◆ **TASK DIRECTIONS**
Reproduce the entries starting at the line containing "Given: Skip the video forward 15 seconds" and ending at the line containing "Close the 阴影", substituting "recording" for "video" and leaving everything else as it is.

--- begin ---

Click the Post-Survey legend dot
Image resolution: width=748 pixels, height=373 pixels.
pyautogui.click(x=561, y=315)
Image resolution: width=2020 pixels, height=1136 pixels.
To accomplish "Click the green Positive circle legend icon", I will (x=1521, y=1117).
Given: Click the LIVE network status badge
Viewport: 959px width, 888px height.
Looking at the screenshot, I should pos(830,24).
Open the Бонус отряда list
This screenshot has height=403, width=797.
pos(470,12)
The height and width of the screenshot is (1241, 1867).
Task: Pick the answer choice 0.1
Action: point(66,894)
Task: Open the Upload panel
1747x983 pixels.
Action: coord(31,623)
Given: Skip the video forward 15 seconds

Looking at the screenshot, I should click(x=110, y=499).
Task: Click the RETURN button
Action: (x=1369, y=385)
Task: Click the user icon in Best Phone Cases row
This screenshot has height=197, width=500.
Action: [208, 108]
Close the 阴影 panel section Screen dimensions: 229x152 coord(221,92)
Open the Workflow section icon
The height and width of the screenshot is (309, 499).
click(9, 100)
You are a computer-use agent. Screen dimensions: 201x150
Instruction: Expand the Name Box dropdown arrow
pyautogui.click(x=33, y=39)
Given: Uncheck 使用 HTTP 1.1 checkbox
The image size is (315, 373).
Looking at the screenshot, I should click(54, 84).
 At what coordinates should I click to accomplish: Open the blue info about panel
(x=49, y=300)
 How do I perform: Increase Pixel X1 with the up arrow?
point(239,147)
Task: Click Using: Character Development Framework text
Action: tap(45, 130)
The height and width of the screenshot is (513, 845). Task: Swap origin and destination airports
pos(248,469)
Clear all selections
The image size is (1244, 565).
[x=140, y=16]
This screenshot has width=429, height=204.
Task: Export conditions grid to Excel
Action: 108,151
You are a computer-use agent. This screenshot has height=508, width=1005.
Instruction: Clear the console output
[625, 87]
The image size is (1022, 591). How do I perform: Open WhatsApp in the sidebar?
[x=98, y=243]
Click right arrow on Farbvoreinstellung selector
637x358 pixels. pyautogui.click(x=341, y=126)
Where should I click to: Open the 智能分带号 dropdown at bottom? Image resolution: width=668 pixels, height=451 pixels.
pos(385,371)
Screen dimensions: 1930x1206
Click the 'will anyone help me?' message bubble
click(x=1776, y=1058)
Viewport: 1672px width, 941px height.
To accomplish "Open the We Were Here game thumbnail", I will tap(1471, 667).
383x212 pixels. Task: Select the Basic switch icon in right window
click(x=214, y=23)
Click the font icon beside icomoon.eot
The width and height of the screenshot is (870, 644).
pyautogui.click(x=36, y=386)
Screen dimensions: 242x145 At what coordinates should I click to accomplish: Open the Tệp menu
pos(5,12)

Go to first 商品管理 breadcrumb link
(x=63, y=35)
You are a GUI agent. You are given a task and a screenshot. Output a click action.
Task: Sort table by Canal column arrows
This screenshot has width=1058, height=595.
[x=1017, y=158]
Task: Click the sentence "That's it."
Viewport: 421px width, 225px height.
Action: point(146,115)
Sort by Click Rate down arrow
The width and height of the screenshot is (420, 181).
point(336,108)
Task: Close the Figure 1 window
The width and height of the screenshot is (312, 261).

--- end ---

◆ **COMPLETE OUTPUT**
Given: Skip the recording forward 15 seconds

Looking at the screenshot, I should click(x=110, y=499).
Task: Click the RETURN button
Action: (x=1369, y=385)
Task: Click the user icon in Best Phone Cases row
This screenshot has height=197, width=500.
Action: [208, 108]
Close the 阴影 panel section Screen dimensions: 229x152 coord(221,92)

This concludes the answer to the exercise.